OBJECTIVE
Change "Collapse" to "Expand" in the records below, repeating them with everything else unchanged. Leave out the pictures.

-- BEGIN --

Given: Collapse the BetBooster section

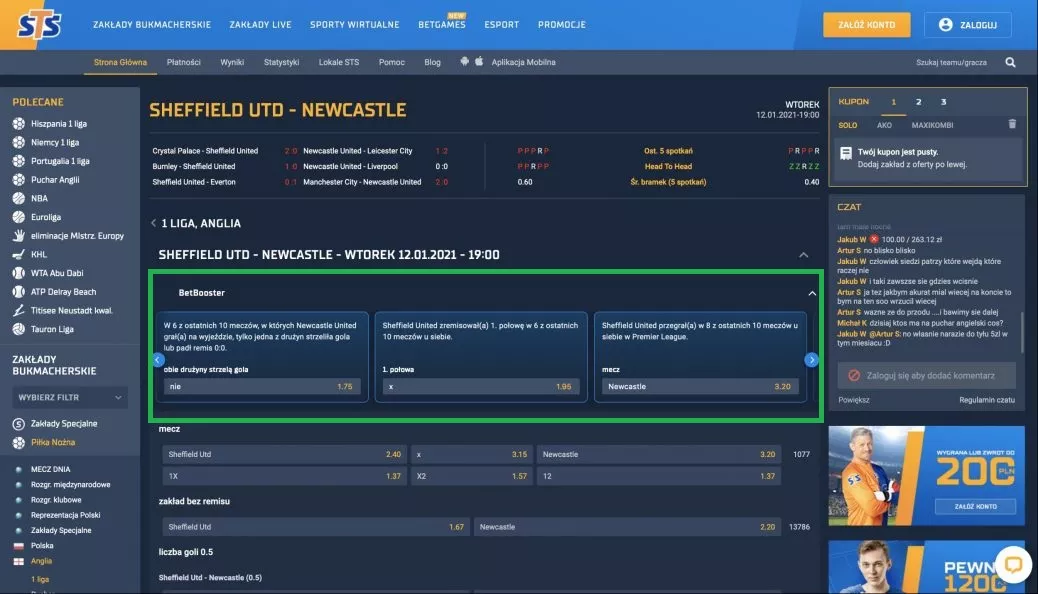Looking at the screenshot, I should click(811, 293).
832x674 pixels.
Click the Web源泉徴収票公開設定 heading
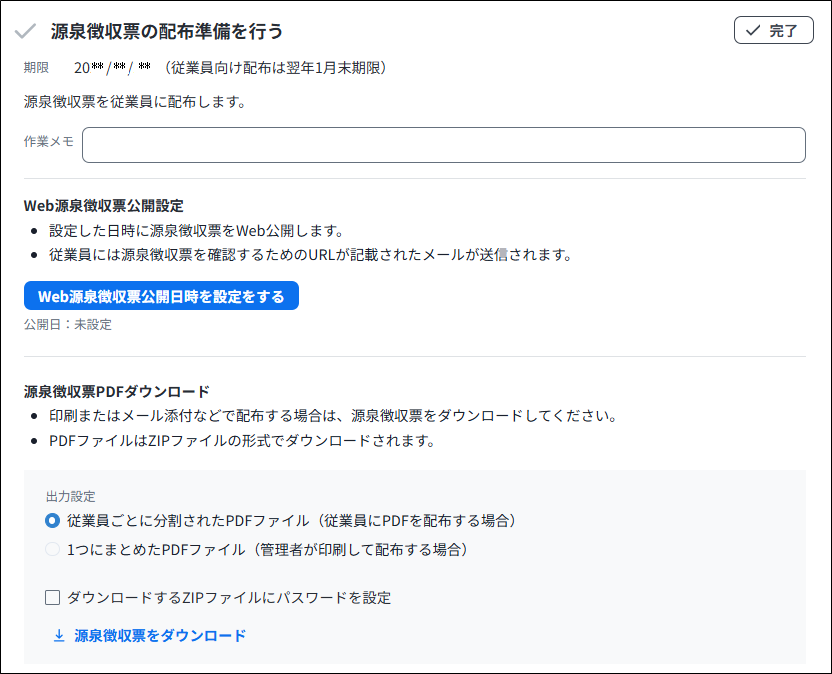pos(104,205)
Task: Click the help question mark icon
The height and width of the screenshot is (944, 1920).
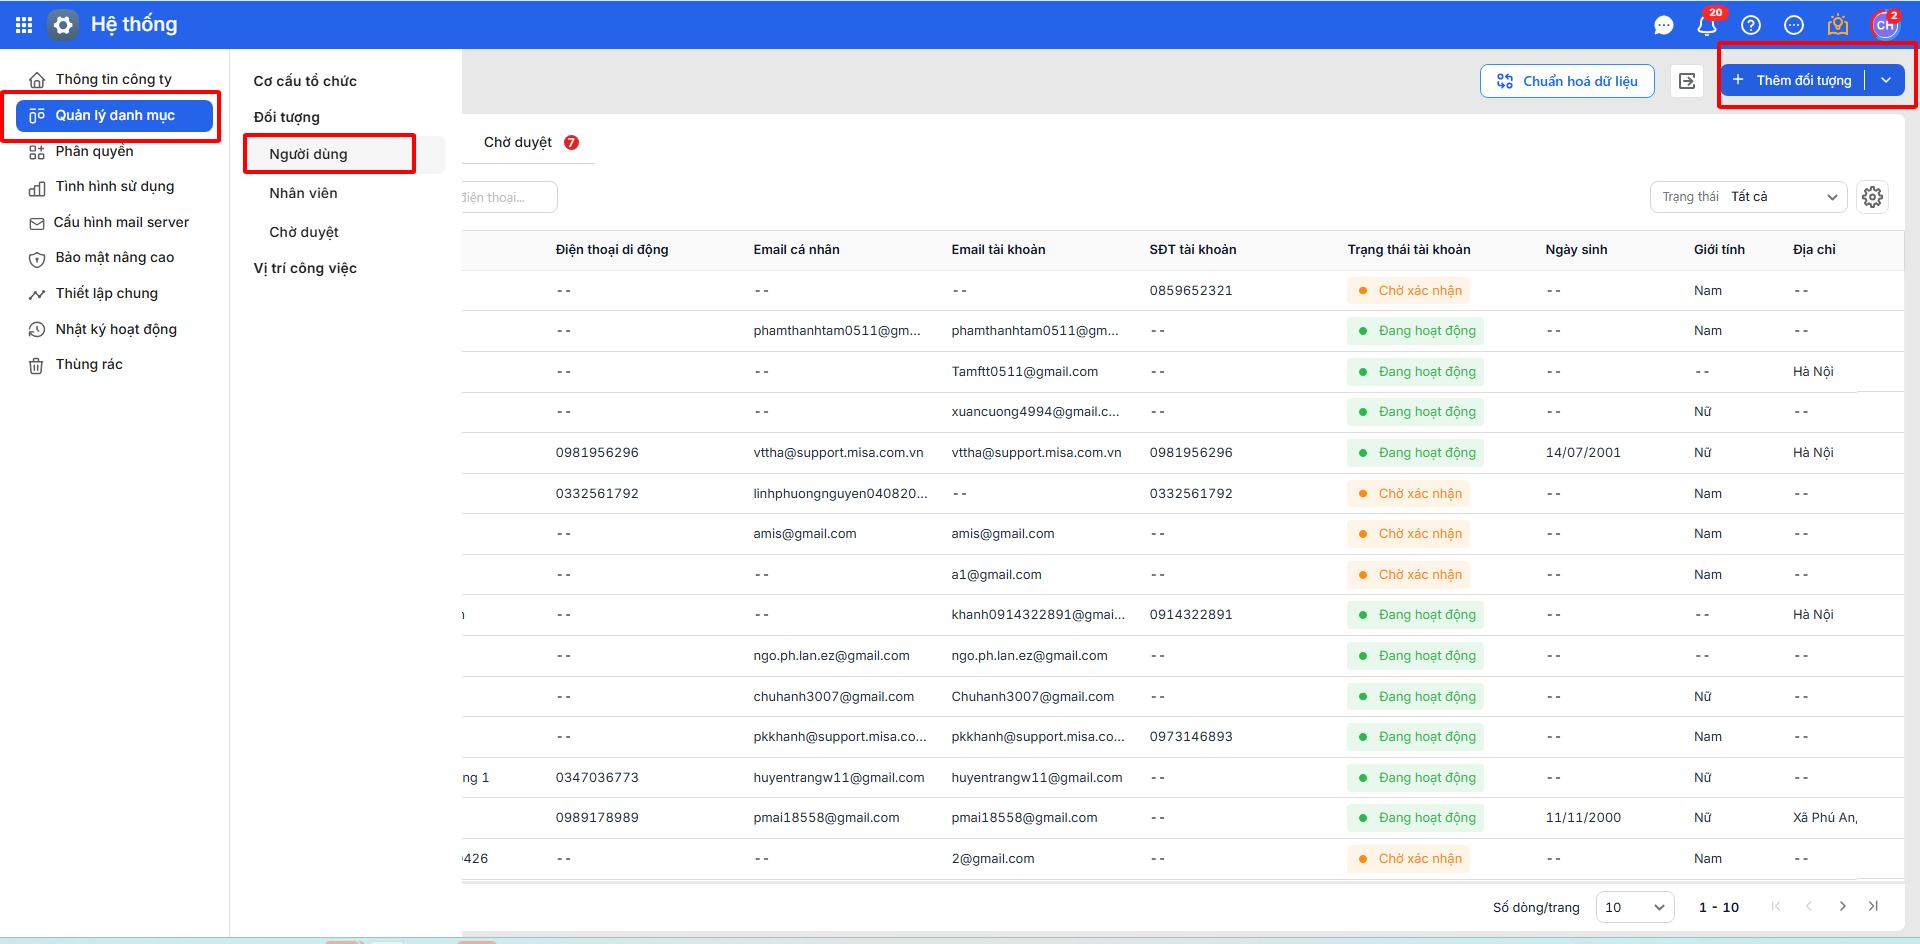Action: click(x=1751, y=25)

-- END --

RESPONSE
Given: Expand the BetBooster section

Looking at the screenshot, I should click(811, 293).
832x674 pixels.
Click the Web源泉徴収票公開設定 heading
pos(104,205)
Task: Click the help question mark icon
The height and width of the screenshot is (944, 1920).
Action: click(x=1751, y=25)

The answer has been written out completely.